Manchmal erinnere ich mich an Dinge, sehe bei anderen Menschen Geschirr oder Besteck, das wir auch hatten, zum Beispiel. Und seit einigen Wochen denke ich ja immer und immer wieder an mein Lieblingskinderbuch „Mio, mein Mio“ von Astrid Lindgren, welches ich so gerne noch mal lesen möchte.
Als Kind bin ich nach der Schule oft zur Arbeit meiner Mutter gegangen, damit ich nicht alleine zuhause sein musste.

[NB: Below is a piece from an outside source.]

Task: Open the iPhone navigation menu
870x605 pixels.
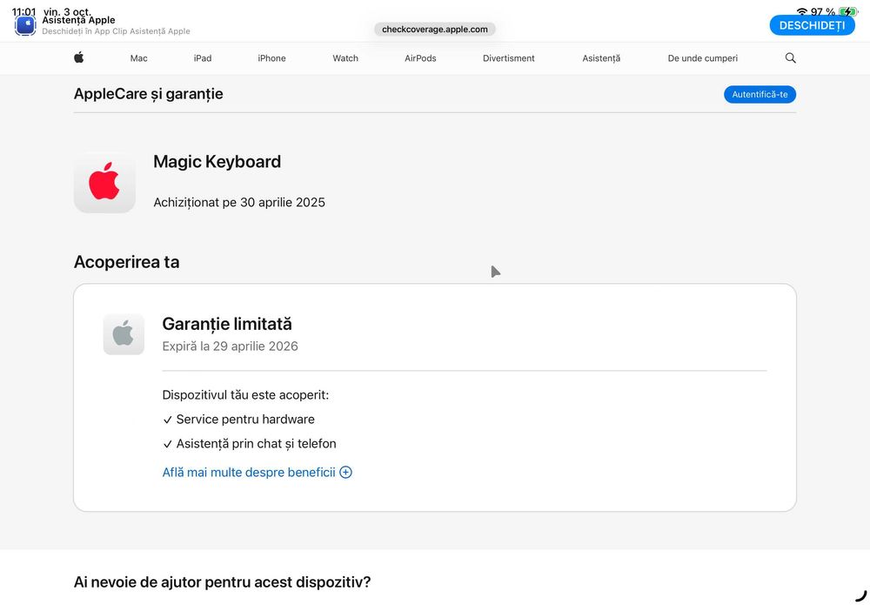Action: tap(271, 58)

Ja, ich war Schlüsselkind, und nein, es hat mir nicht geschadet. Aber es war viel schöner, durch die Stadt zu ihr zu gehen und dann gemeinsam mit ihr nach Hause zu fahren. Freitags hatte ich nur vier Stunden Schule, da hab ich das immer gemacht. Und Freitag morgen bekam ich dann immer etwas Geld, dann konnte ich mir unterwegs eine Strohsemmel kaufen. Strohsemmeln gehörten zu meiner Kindheit wie Cola aus Dosen trinken und Zwieback mit Butter und Zucker. Sie gehörten dazu.

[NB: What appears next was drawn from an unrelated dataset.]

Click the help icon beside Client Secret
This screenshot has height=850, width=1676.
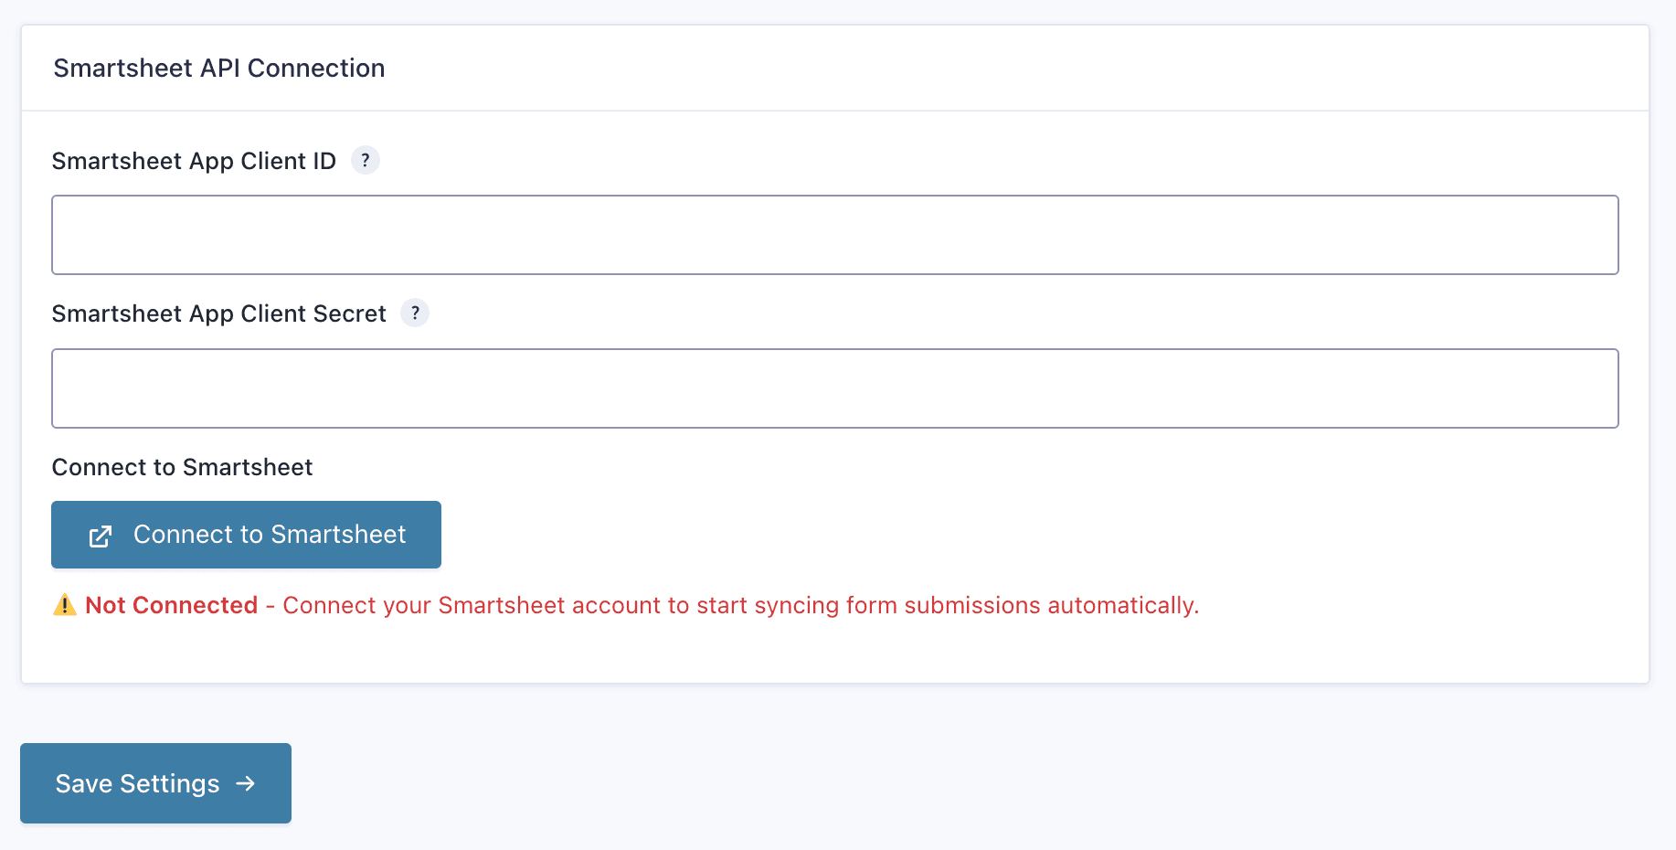415,313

Vor etwa einem Jahr war mir mal wieder nach einer Strohsemmel. Und ich hatte Glück. Strohsemmeln gibt es nämlich nur in Lippe. Eigentlich kommen sie aus Lemgo, aber ich glaube, in jeder lippischen Stadt gibt es Bäckereien, wo man sie kaufen kann. Tagelang erzählte ich meinen Kollegen davon, die sich nichts darunter vorstellen konnten, bis mir der Geistesblitz kam: Bielefeld hat nämlich eine lippische Bäckerei, direkt am Alten Markt. Es ist die gleiche „Kette“ (es gibt glaub ich drei oder vier Filialen) in der ich schon als Kind meine Strohsemmeln gekauft habe.

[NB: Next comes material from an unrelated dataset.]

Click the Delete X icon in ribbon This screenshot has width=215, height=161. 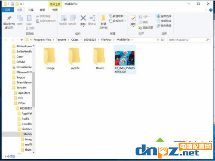83,18
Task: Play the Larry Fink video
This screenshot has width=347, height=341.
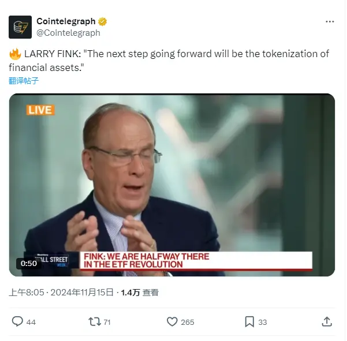Action: [x=172, y=185]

Und endlich konnte ich sie meinen Kollegen zeigen und sie auch probieren lassen. Strohsemmeln sind eigentlich ganz schlichte Hefebrötchen. Sie sind weich, wie Milchbrötchen, aber nicht süß, sondern eher geschmacksneutral. Und auf Stroh gebacken, das kann man sehen, wenn man sich die Unterseite vom Brötchen anschaut.
Bei Twitter habe ich mit dem Wort „Strohsemmel“ jedenfalls eine ganz schöne Welle losgetreten. Jeder, der sie nicht kennt, tut mir leid. Obwohl es so ein simples Brötchen ist (ich esse die immer pur, da muss nichts drauf gelegt oder geschmiert werden), sollte jeder mal in seinem Leben ein solches gegessen haben. Vielleicht wird Lippe jetzt mit Touristen überflutet, die dort hinpilgern. Strohsemmeln haben übrigens keine Wikipedia-Seite, wie schade das ist. Während ich noch fast den Geschmack meiner heutigen Strohsemmel auf den Lippen schmecke, dürft ihr euch zurückerinnern, an die Kindheit und die schönsten Kindheitserinnerungen. Es lohnt sich.